My first coffee maker was a two-mug Gevalia. It used one small filter one each side, to brew directly into the included mugs. If you forgot to set the toggle on the top to "1" when you only wanted to make one mug, then water would pour out side two and make a mess.
I'm pretty sure Grandma Jean gave this to our family. I had it in my dorm room in college, and had it through my time in Medora in 2018.
As some point of living in my West Fargo house I acquired a green regular (drip brew, 10-12 cup size) coffee maker. Probably this one:
The glass pot on that broke for some reason, so that was the end.
A black Mr. Coffee took its place. Very close to this, but I'm pretty sure it is not grey on the bottom.
I still have that one, but it only gets brought out when I need to make coffee for several people. At some point I had a metal filter for this, which is fine but annoying to clean.
In 2018 I got an Aeropress before going sailing. This was my first time making above-average coffee myself. Eventually (while on the sailboat) I got a hand grinder so I could grind my own beans too. It wasn't until just a couple months ago I saw in a YouTube video that I could just hook my drill onto the grinder shaft to run it. Pretty good idea which would have saved me a ton of time. Making coffee for guests on the sailboat was incredibly tedious with the hand grinder and single-serve-producing Aeropress.
I still have the Aeropress but don't use it much any more. BTW cleanup with the metal filter is significantly worse than with paper filters, so I do not recommend the metal filter for this.
As a wedding present from the in-laws, I got a Breville "the Bambino Plus".
This makes very good coffee. I don't think I even knew coffee could be this good until I went to buy my Honda CR-V and the seller offered me a cup of coffee. It was so smooth, rich, not bitter, etc. Actually I don't know if I have even reached that level with the Bambino. I don't know exactly what machine she had. I believe the brand started with a G, so quite likely Gaggia. I think it had a copper-look housing, and with a sort of house shaped profile from the front (with peak of roof flattened). Maybe it wasn't Gaggia--I seem to remember that the logo was written out in cursive and rising towards the right, which I don't see in any Gaggia logoing.
Anyways, I mostly make Americanos and they are quite good. Milk-based drinks are fun to mix it up every once in a while. London Fog drinks are a solid choice too.
I also got a Breville "the Smart Grinder Pro" as a wedding gift and that is a really nice machine.

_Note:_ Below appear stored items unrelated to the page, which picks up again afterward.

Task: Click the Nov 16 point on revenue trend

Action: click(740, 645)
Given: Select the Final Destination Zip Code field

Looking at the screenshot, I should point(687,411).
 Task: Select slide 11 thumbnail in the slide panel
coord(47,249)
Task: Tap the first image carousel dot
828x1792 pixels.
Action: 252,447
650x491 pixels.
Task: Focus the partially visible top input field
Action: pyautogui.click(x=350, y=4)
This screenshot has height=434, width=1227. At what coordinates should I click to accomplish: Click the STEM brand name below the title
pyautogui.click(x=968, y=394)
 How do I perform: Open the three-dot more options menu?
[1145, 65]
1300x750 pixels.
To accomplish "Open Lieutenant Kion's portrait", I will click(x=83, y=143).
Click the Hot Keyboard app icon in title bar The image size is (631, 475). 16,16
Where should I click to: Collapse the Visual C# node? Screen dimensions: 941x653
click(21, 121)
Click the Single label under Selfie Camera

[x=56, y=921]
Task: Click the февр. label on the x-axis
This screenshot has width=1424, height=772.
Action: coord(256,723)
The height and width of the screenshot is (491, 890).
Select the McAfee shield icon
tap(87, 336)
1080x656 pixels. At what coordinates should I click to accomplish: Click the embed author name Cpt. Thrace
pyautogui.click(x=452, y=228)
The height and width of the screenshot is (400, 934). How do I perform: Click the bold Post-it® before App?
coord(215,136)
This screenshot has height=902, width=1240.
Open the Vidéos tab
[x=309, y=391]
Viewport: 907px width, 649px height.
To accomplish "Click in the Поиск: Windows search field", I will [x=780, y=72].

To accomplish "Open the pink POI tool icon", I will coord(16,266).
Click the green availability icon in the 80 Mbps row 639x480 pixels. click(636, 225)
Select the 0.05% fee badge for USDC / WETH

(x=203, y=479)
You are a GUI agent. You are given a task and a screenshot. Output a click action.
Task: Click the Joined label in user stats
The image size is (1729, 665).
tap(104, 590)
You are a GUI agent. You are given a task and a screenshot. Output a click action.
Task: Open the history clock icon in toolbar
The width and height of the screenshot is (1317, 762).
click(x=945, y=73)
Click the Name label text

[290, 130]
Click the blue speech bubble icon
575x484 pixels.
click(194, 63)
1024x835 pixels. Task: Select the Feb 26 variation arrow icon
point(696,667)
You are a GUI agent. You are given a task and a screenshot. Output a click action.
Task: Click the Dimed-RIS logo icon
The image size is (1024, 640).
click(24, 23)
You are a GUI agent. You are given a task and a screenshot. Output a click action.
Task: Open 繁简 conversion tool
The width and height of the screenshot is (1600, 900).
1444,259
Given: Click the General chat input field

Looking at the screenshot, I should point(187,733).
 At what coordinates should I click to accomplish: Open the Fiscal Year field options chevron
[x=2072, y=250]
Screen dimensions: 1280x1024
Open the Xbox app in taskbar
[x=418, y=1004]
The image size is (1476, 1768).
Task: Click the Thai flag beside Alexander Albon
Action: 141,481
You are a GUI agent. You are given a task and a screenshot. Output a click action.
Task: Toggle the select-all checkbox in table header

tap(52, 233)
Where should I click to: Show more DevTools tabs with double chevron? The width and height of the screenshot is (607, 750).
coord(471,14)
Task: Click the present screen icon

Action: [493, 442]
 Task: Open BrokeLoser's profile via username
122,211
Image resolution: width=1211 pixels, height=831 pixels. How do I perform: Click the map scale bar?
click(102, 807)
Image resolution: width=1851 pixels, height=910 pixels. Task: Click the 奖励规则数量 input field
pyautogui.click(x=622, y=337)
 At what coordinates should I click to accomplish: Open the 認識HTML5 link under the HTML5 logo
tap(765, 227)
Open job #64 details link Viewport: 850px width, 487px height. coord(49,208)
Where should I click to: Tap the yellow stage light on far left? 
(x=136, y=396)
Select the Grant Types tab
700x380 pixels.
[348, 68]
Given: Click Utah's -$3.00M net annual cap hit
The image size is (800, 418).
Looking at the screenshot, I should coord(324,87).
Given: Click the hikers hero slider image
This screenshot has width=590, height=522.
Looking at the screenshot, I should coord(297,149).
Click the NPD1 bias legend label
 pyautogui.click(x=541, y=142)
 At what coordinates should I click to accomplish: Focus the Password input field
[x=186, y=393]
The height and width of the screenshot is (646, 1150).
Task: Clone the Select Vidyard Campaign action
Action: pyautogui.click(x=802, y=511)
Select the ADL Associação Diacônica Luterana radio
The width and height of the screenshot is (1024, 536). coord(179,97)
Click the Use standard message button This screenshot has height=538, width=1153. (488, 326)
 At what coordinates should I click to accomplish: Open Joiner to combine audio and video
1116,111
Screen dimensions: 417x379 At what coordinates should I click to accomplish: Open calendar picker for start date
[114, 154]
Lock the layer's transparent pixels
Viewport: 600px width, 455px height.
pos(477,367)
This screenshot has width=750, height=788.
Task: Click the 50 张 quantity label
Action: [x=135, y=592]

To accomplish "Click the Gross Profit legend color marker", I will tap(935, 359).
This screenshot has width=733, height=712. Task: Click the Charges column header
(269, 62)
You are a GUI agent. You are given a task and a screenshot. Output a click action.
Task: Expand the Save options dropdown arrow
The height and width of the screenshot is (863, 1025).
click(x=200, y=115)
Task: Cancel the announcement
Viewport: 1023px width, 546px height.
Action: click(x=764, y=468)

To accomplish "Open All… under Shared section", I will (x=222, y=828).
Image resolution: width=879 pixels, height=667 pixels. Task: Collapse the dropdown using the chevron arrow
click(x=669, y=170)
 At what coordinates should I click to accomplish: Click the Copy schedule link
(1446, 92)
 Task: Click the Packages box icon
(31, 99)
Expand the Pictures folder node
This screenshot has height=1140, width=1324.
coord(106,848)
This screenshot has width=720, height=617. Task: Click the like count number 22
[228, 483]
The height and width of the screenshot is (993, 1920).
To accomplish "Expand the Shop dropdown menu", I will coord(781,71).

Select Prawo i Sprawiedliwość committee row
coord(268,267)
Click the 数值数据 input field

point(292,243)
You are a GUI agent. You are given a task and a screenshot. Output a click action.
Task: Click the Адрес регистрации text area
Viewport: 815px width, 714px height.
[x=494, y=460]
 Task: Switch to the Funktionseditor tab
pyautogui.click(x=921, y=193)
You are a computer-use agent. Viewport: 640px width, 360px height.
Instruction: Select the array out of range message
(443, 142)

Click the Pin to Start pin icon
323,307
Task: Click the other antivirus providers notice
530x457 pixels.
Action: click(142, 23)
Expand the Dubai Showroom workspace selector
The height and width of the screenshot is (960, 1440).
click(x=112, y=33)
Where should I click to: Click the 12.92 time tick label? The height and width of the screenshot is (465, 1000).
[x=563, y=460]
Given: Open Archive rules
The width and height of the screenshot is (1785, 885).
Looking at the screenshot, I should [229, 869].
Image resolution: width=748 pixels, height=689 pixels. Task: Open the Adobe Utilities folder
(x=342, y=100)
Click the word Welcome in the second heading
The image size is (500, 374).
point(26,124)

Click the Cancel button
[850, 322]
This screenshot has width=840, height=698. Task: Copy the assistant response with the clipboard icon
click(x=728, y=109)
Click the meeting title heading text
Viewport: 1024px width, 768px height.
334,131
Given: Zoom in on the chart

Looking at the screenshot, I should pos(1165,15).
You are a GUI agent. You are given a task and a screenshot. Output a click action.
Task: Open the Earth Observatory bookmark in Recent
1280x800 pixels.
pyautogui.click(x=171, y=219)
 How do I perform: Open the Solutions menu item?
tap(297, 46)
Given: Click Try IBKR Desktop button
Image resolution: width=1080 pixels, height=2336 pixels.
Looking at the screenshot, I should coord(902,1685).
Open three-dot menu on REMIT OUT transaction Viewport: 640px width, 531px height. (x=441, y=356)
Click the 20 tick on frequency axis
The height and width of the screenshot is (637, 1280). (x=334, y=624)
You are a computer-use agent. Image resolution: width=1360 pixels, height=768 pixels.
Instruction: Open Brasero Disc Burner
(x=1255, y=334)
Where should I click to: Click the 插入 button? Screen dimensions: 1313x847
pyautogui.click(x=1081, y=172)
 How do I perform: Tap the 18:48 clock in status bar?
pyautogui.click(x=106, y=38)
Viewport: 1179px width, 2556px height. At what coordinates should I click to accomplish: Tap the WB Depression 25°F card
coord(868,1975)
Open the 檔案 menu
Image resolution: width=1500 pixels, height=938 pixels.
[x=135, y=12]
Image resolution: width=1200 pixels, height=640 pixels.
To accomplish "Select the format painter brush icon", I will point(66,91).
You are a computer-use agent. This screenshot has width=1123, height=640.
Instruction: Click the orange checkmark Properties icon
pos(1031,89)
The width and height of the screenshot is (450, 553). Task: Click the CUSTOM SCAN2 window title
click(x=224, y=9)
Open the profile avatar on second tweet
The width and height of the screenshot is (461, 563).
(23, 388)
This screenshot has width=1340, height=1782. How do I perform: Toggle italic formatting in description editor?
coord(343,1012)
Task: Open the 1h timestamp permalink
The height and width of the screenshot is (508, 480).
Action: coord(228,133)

The law office that I worked at had a Keurig, which was a pretty new and fancy thing to have at the time.
At Microsoft they had three full-auto grinding/brewing machines. I think these would just make regular coffee, no added milk or whatever. In fact I'm sure that is the case, since there was occasionally drama about someone leaving an opened/half-used tiny milk carton in the fridge, and whether it should or could be used by other people. Nonsensical. The machines had Seattle's Best coffee in them. During my time at Microsoft is when I first developed a strong daily habit of drinking coffee.
In Medora there was just a Mr. Coffee in the breakroom, with Folgers grounds provided by TRMF. Katie was known for making the coffee ridiculously strong.
At Cloverdale there was a "syrup-based" Farmer Brothers machine. Pretty good for syrup coffee.
At NISC there are syrup machines on each building/floor. Mostly they are just OK. But in the cafeteria there is a full-auto machine that grinds and does espresso, cappuccino, cafe mocha, etc. Top notch, until it broke and they couldn't get parts for a few months. A few months of the OK syrup coffee. I brought in some K-cups to mix up my days with something a little better. It was eventually replaced with a machine that eats hotel-style single-serve filter bags of coffee grounds. It can do all the cappuccino type things too, not quite as tasty as the old machine but still good.